Las ventas de Radior fueron bajas y se atribuyó a la menor aceptación del uso de radio en la medicina y la belleza. Otras compañías europeas también comercializaron mudas salar radiactivos que prometían sanar afecciones cutáneas como acné, manchas, arrugas y signos de fatiga, apelando a una supuesta capacidad para tonificar la piel y mejorar la circulación. Uno de los casos más curiosos fue el uso de barros y arcillas mezcladas con sales de radionucleidos. El denominado Kemolite, por ejemplo, era anunciado como un barro volcánico extraído de los Cárpatos con efectos rejuvenecedores, capaz de restaurar la suavidad y frescura de la piel. Se indicaban protocolos para su aplicación, enfatizando la importancia de la limpieza previa y la regularidad en los tratamientos para obtener resultados visibles.

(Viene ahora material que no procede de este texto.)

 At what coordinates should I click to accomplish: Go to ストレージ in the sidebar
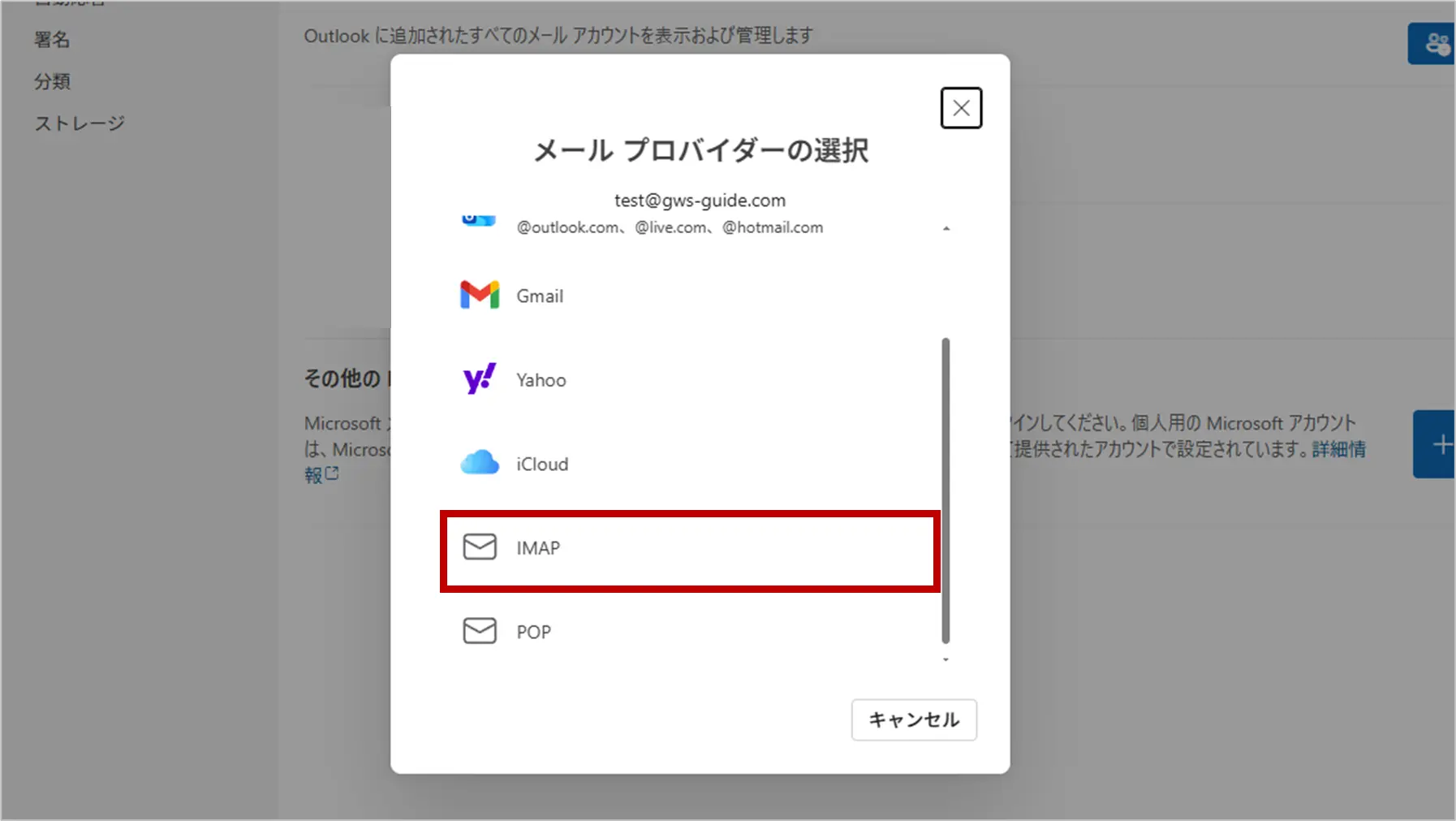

Estos procedimientos solían realizarse tanto en salones de belleza como en el hogar, y se promocionaban para tratar desde arrugas hasta problemas de pigmentación y textura desigual. Los productos con radón, gas radiactivo derivado del radio, también tuvieron una incidencia destacada. En Inglaterra, la crema Artes se distinguía por utilizar radón en lugar de radio puro, argumentando que su acción dinámica sobre la piel era beneficiosa y que el gas se eliminaba del cuerpo rápidamente, evitando acumulaciones peligrosas. Sin embargo, tanto la radiactividad como sus efectos a largo plazo no eran claramente entendidos, ni estaban regulados por entonces. La euforia en torno a los cosméticos radiactivos comenzó a desinflarse hacia finales de los años treinta.

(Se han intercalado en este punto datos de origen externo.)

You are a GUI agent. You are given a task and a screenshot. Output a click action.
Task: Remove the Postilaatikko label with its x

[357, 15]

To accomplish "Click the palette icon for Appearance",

A medida que avanzaba la ciencia, se fue revelando el impacto negativo de la radiación sobre la salud humana. Casos de lesiones cutáneas, enfermedad por radiación y cánceres en personas expuestas comenzaron a alertar a la comunidad médica y a los consumidores sobre los peligros reales de estos productos. En respuesta, varios gobiernos –incluido el francés– prohibieron el uso de sustancias radiactivas en cosméticos para proteger la salud pública. El legado de los cosméticos radiactivos sirve como advertencia sobre los riesgos que implica incorporar nuevas tecnologías o materiales sin una investigación profunda y regulaciones estrictas. También subraya cómo el atractivo de la ciencia y la promesa de soluciones rápidas para la belleza pueden llevar a la adopción apresurada de prácticas peligrosas.

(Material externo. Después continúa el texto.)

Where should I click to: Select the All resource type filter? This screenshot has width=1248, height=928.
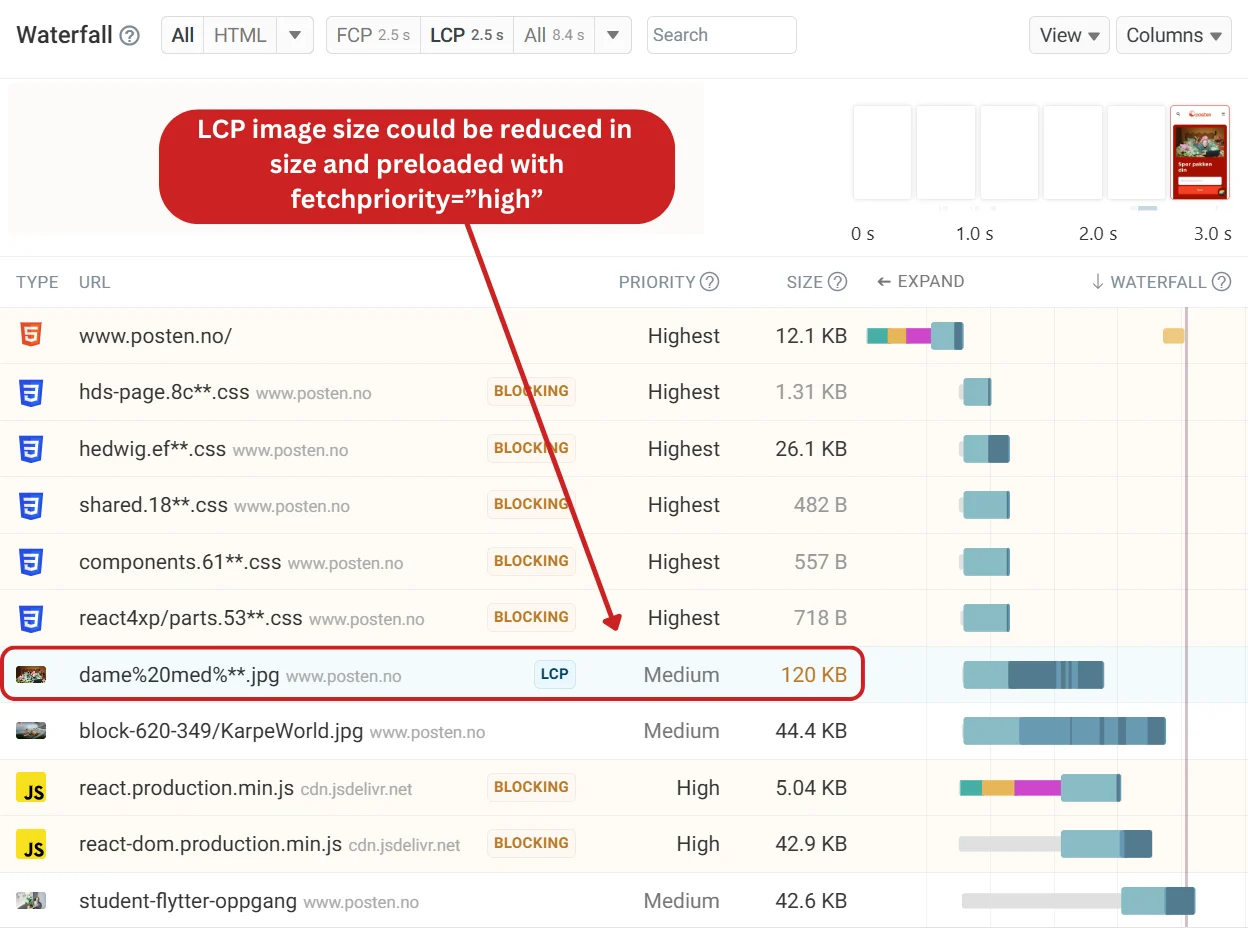pyautogui.click(x=183, y=35)
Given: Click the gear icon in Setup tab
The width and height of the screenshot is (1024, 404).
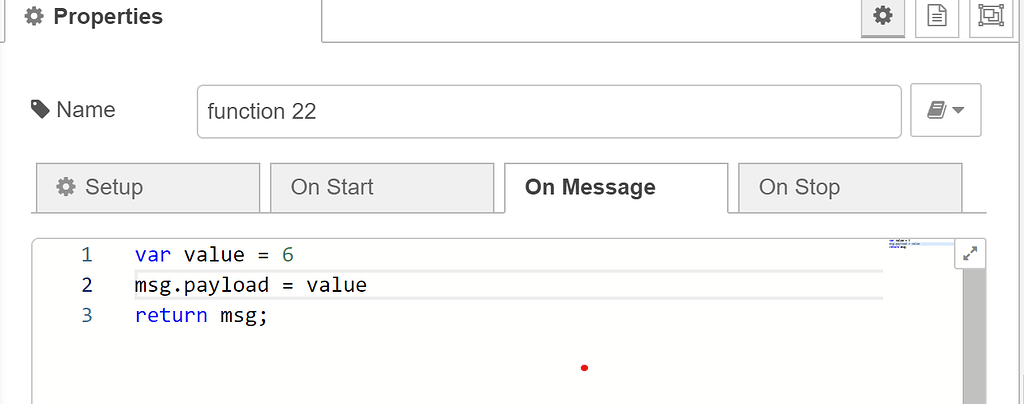Looking at the screenshot, I should point(66,187).
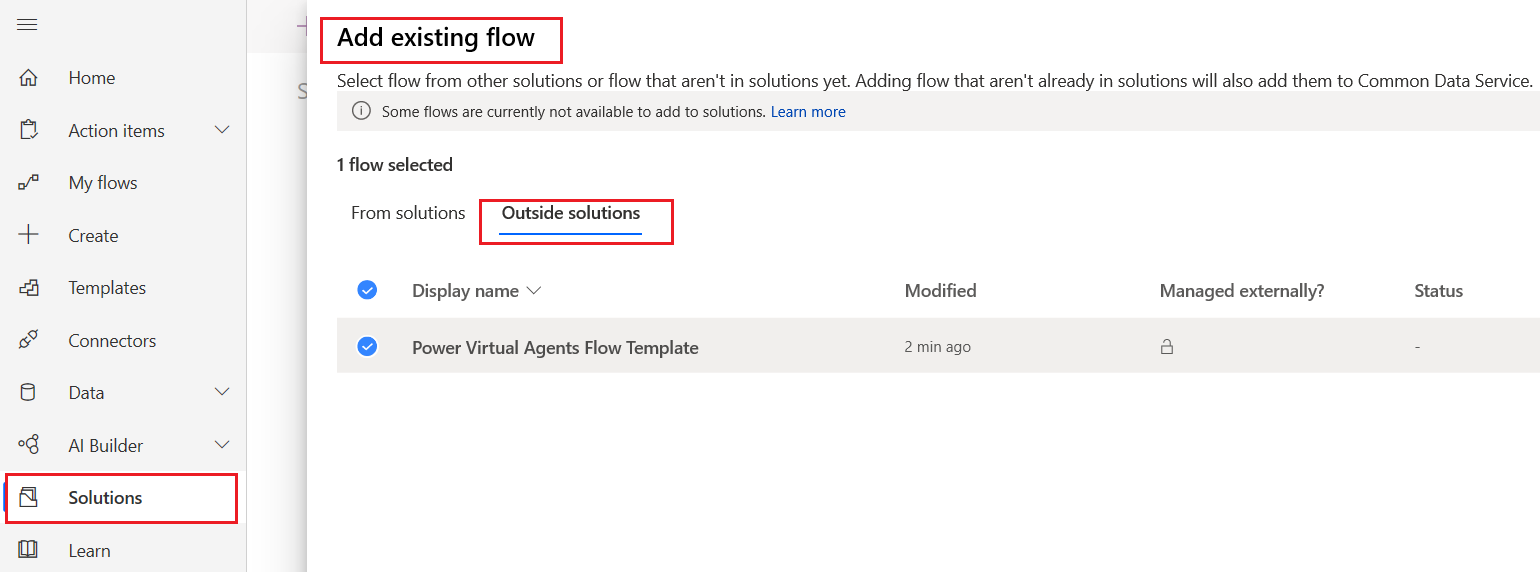Viewport: 1540px width, 572px height.
Task: Select the Outside solutions tab
Action: tap(571, 213)
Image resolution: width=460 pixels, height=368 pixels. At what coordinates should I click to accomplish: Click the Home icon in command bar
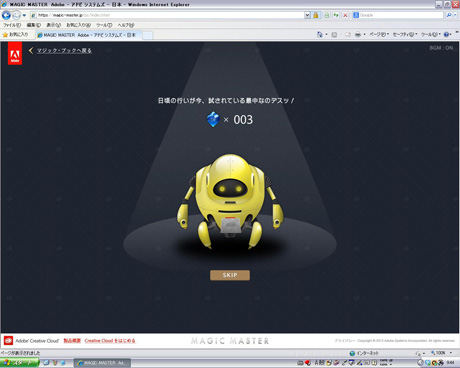tap(319, 34)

Hoy en día, la industria cosmética cuenta con sofisticados procesos científicos y legislativos para asegurar la seguridad de los ingredientes, pero la historia de los productos radiactivos recuerda el poder y la responsabilidad que conlleva la innovación. En tiempos donde se valoran los productos naturales y seguros, los antiguos cosméticos con radionucleidos son un triste recordatorio de cómo la falta de información y regulación puede perjudicar a miles de personas. En suma, la moda de los cosméticos radiactivos fue un fenómeno marcado por la fascinación hacia un descubrimiento científico revolucionario que prometía juventud eterna y salud a través de la radiación. Aunque hoy sabemos que esos beneficios eran ficticios y que, en realidad, su uso supuso riesgos significativos, su estudio resulta fundamental para comprender la evolución del cuidado de la piel y la importancia de la ética científica en la cosmética. Entender el impacto de esta etapa también nos ayuda a valorar los avances actuales en protección, regulación y desarrollo de productos que no solo buscan la belleza, sino la salud integral de quienes los usan.
La historia de los cosméticos radiactivos es, por tanto, una lección vital para cualquier persona interesada en la relación entre ciencia, belleza y seguridad.